Dealer İle İlgili Cümleler İngilizce Cümle İçinde Kullanımı

Dealer İle İlgili Cümleler İngilizce Cümle İçinde Kullanımı

Dealer

Dealer, birçok farklı anlama sahip olan bir İngilizce kelime. En yaygın kullanımlarından biri, bir ticari işletmede mal satan veya dağıtan kişi olarak tanımlanır.
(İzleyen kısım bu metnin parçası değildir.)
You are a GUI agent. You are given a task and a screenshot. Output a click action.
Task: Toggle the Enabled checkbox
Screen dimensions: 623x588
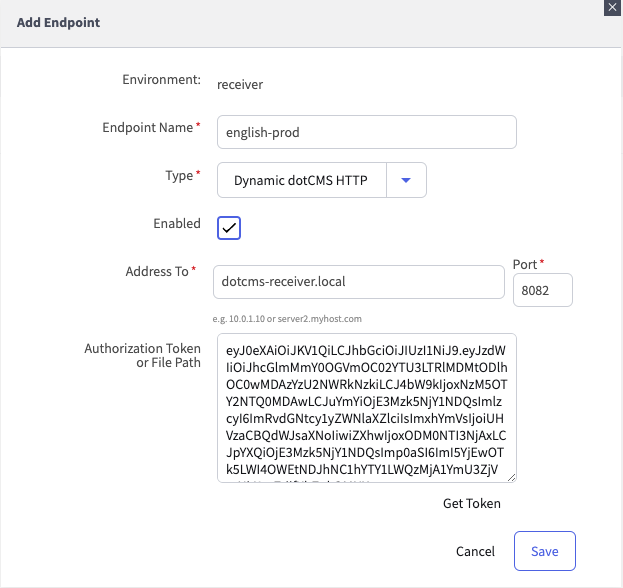pyautogui.click(x=229, y=228)
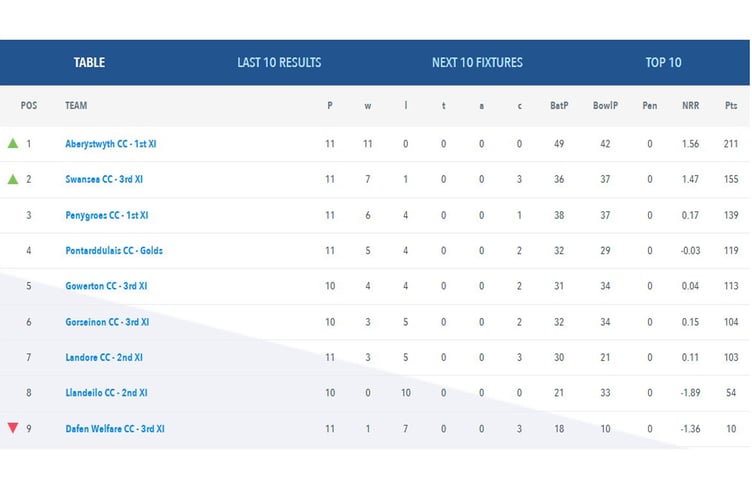
Task: Click red down arrow beside Dafen Welfare
Action: pos(13,428)
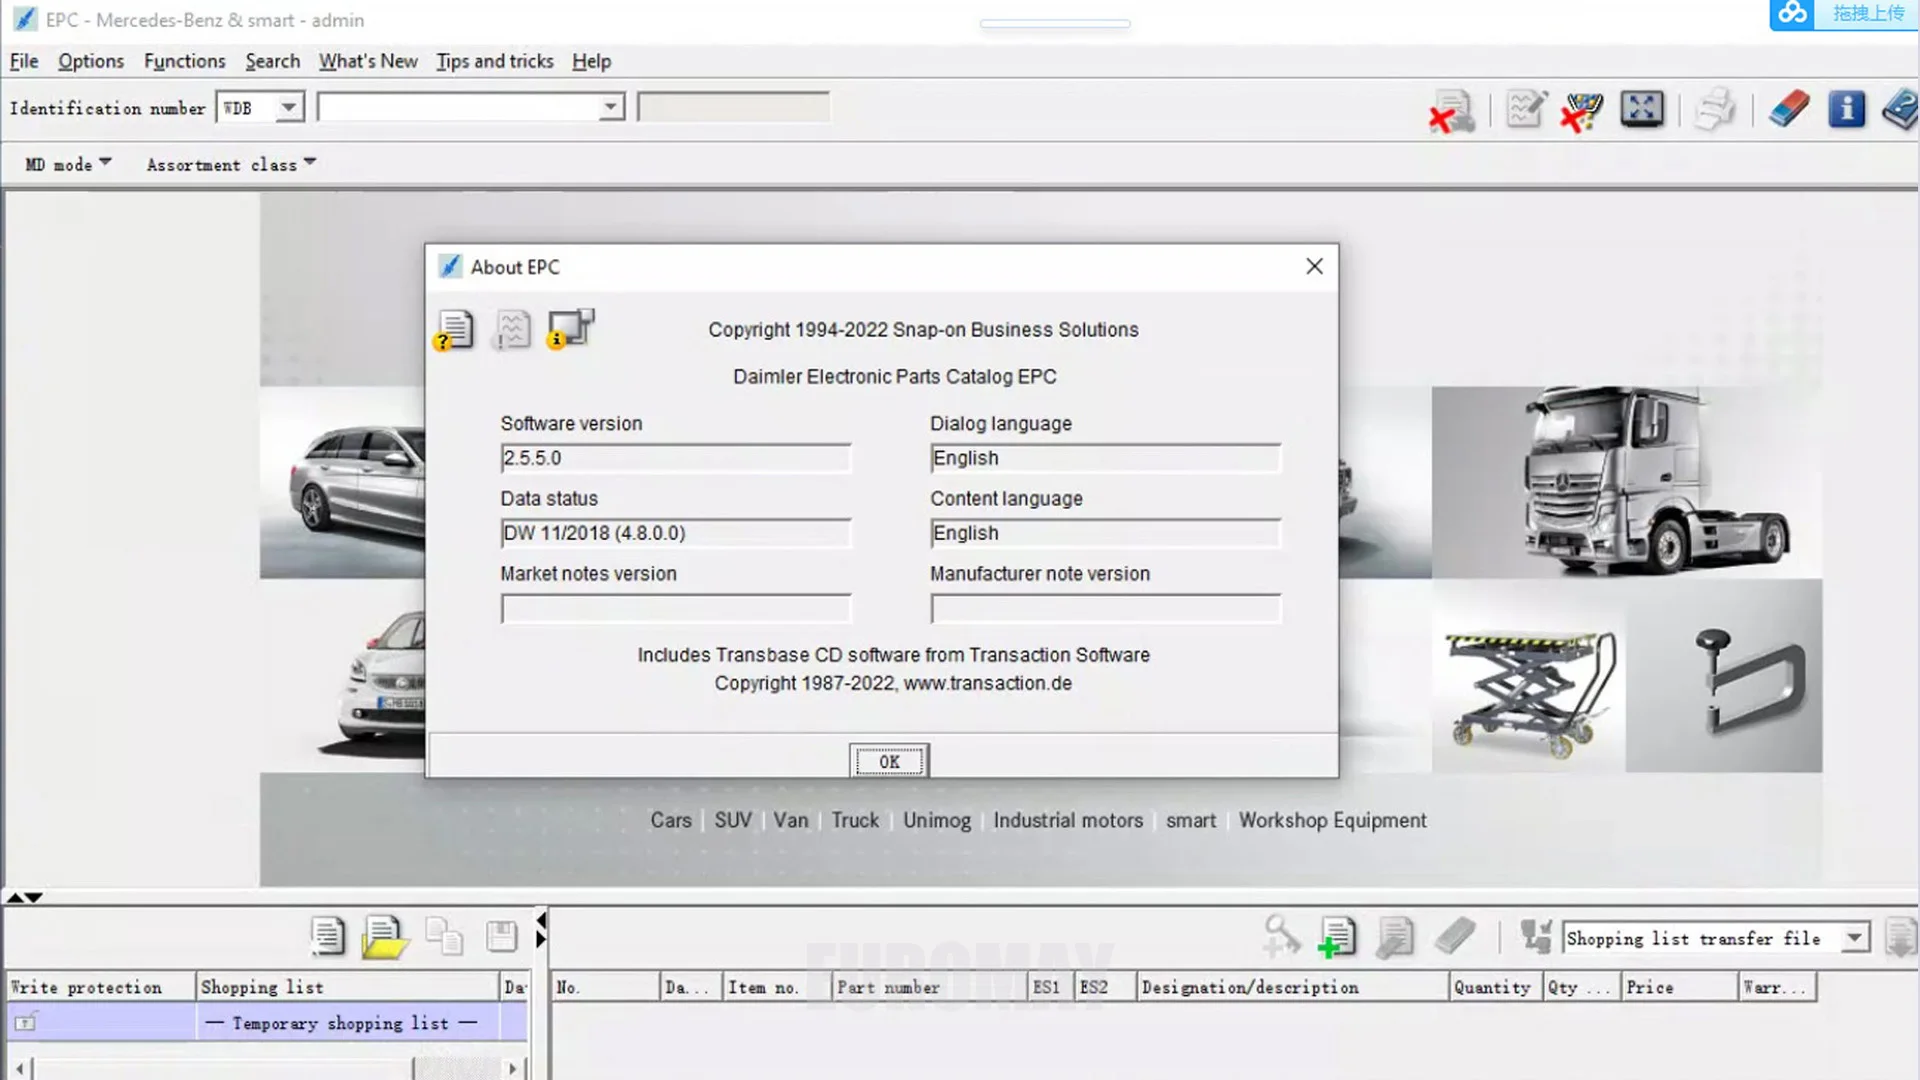Select the Workshop Equipment category link
Screen dimensions: 1920x1080
tap(1332, 820)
Ayrıca, kumar oyunlarında kart dağıtan kişiye de “dealer” denir.

İşte örnek cümleler:

  1. The car dealer showed me some great models. (Araba satıcısı bana harika modeller gösterdi.)
  2. The dealer said the price was negotiable. (Satıcı, fiyatın müzakere edilebilir olduğunu söyledi.)
  3. The art dealer is having an exhibition next week. (Sanat satıcısı, önümüzdeki hafta bir sergi düzenliyor.)
  4. The drug dealer was arrested last night. (Uyuşturucu satıcısı, dün gece tutuklandı.)
  5. The antique dealer specializes in 18th-century furniture. (Antika satıcısı, 18. yüzyıl mobilyalarında uzmanlaşmıştır.)
  6. The dealer gave me a good price for my old car. (Satıcı, eski arabam için bana iyi bir fiyat verdi.)
  7. The poker dealer shuffled the cards before dealing them. (Poker dağıtıcısı, kartları karıştırdıktan sonra dağıttı.)
  8. The dealer offered me a warranty on the product. (Satıcı, ürün için garanti teklif etti.)
  9. The car dealer gave me a test drive. (Araba satıcısı bana test sürüşü yaptırdı.)
  10. The dealer promised to deliver the goods on time. (Satıcı, malzemeleri zamanında teslim etmeyi vaat etti.)
  11. The art dealer sold a painting for a record price. (Sanat satıcısı, bir tabloyu rekor bir fiyata sattı.)
  12. The dealer recommended a new model to me. (Satıcı, bana yeni bir model önerdi.)
  13. The blackjack dealer dealt the cards quickly. (Blackjack dağıtıcısı, kartları hızlıca dağıttı.)
  14. The dealer gave me a discount because I was a regular customer. (Satıcı, düzenli bir müşteri olduğum için bana indirim yaptı.)
  15. The drug dealer was caught with a large amount of cocaine. (Uyuşturucu satıcısı, büyük miktarda kokainle yakalandı.)
  16. The antique dealer bought a rare vase at an auction. (Antika satıcısı, bir müzayedede nadir bir vazo satın aldı.)
  17. The dealer recommended a financing option to me. (Satıcı, bana bir finansman seçeneği önerdi.)
  18. The dealer inspected the product before selling it to me. (Satıcı, ürünü bana satmadan önce inceledi.)
  19. The dealer was very knowledgeable about the product. (Satıcı, ürün hakkında çok bilgiliydi.)
  20. The dealer offered to deliver the product to my house. (Satıcı, ürünü evime teslim etmeyi teklif etti.)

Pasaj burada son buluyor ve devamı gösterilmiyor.